4. PG is kinda annoying in that it will parse "B.C." as a hostname, even though I want it to be a province.

5. Solr is faster than PG, but PG has everything in one server.

6. Solr handles character-grams and word-grams better.

bjourne|12 years ago

Another weakness not mentioned is document similarity search. You have one document and you want to find the N most similar in your collection to offer suggestions like Amazon does. You can do it with fts in pg, but it is way to slow to be practical. Custom fts engines are much better at that task.

netghost|12 years ago

If search is your application's main purpose, you'll want something more flexible.

Otherwise, it's fairly easy to implement, and you get full SQL support so joins, transactions, etc. So you can always prototype it and see what limitations you run into.

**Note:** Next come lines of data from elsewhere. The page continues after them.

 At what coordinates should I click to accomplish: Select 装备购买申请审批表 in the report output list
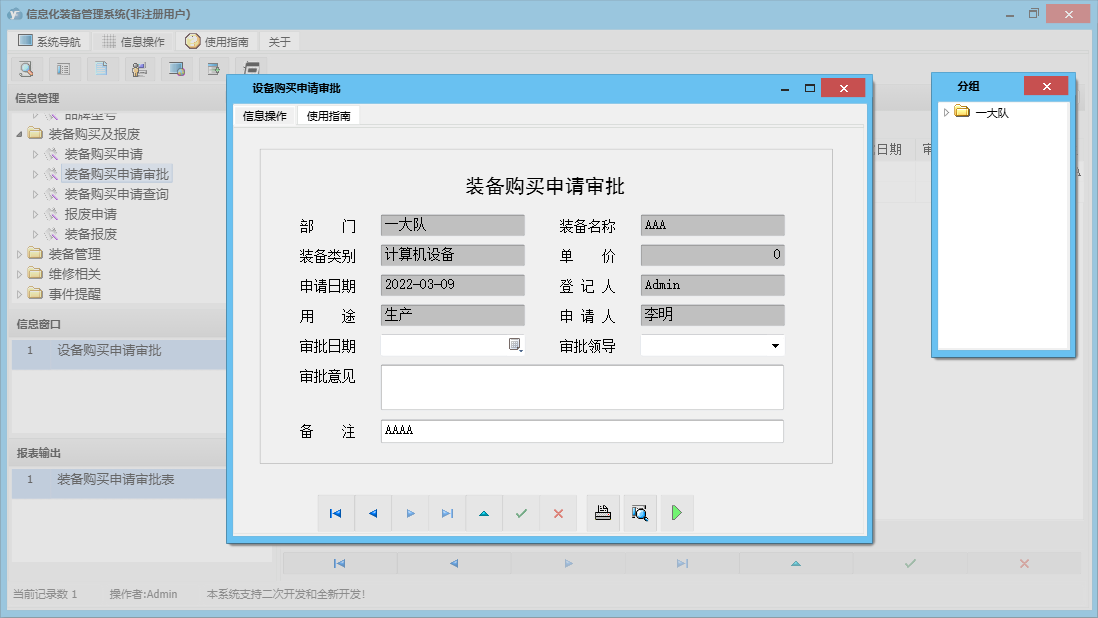tap(115, 480)
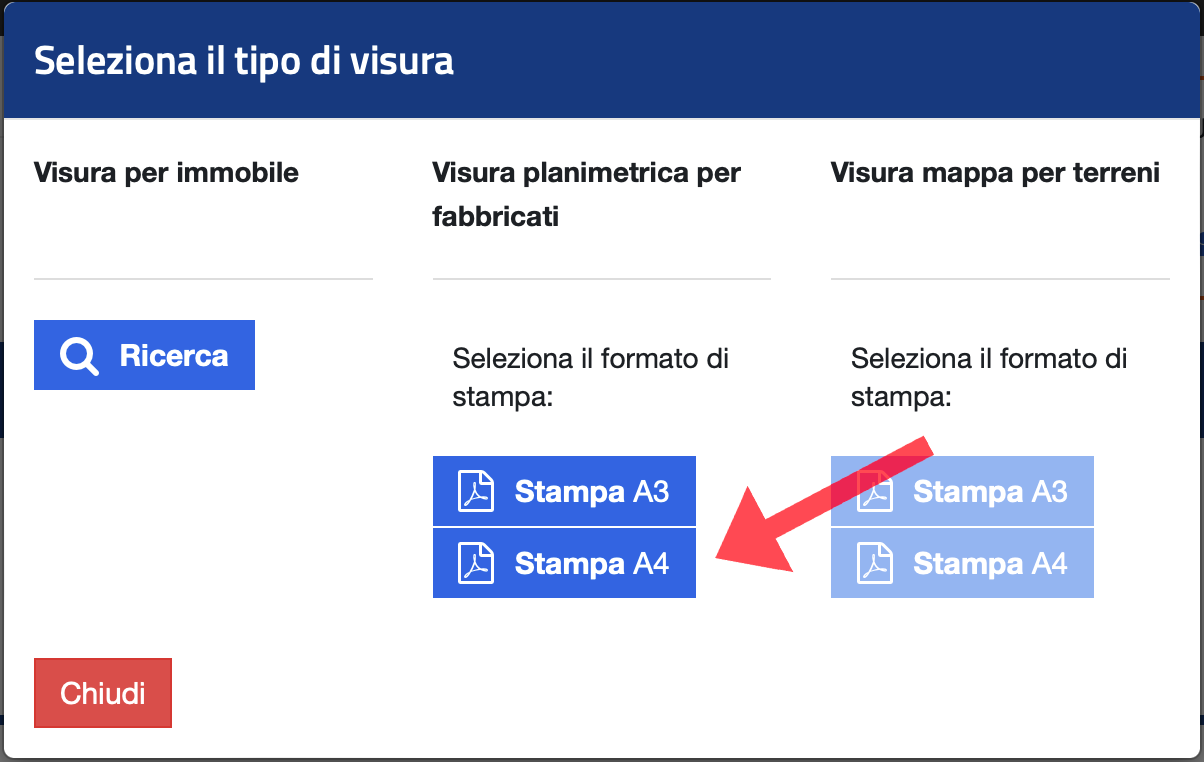Select Visura planimetrica per fabbricati heading
Viewport: 1204px width, 762px height.
(x=587, y=194)
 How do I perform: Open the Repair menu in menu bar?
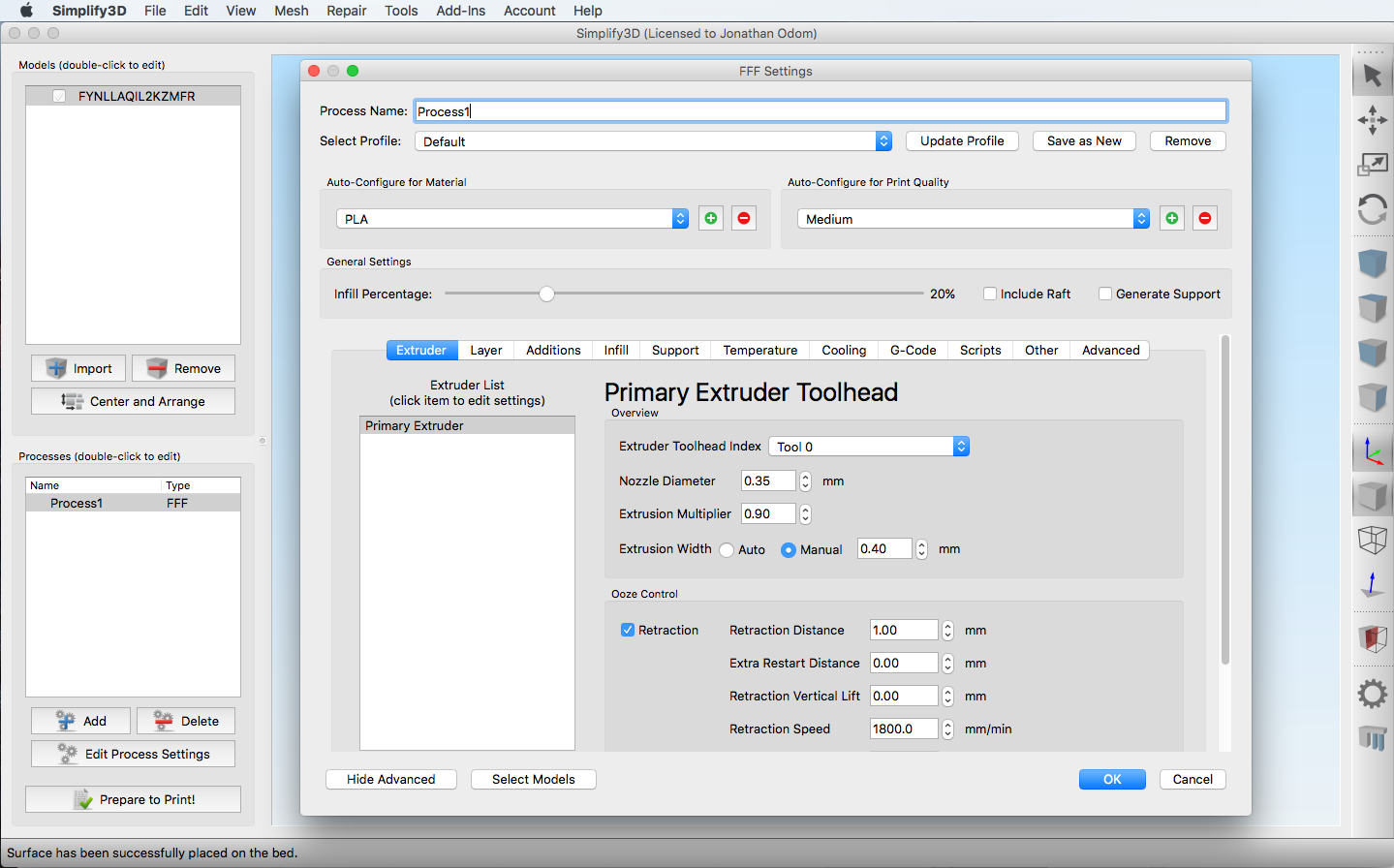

If you're just getting started with Postrges, I have some examples of using its' FTS search here: http://monkeyandcrow.com/blog/postgres_railsconf2013/

It's targeted at Rails, but I always show the SQL first, so you should be able to adapt it.

m_mueller|12 years ago

One thing that I don't see solved with PG + ElasticSearch is replication of data subsets to mobile devices. How would you solve that with this stack?

anentropic|12 years ago

Application code? Send the data down as JSON?

LunaSea|12 years ago

I still think that performance aside, MongoDB is more interesting for developers using Node.js because the development time is shorter and the API more intuitive.

cwp|12 years ago

It depends on what your data looks like. If you've got a collection of JSON documents that gets served verbatim through a JSON API, Mongo is a natural fit. If you've got a domain model with different types of entities and links between them, Mongo is aweful.

The app I'm working on right now evolved from the former to the latter, prompting me to switch from Mongo to Postgres, and it's made the code base much, much simpler. Mongo gets really painful when you have to fetch several documents (serially, because you have to follow the links between them) and join them at the application level before rendering the output.

For that kind of application, SQL with joins and sub-selects is so much better.

AlisdairO|12 years ago

The nice thing here is that it's easy enough to write a mongo compatability layer on top of Postgres (hell, it probably already exists...), allowing you the just-get-to-it ease of mongo combined with the substantially superior engineering of Postgres.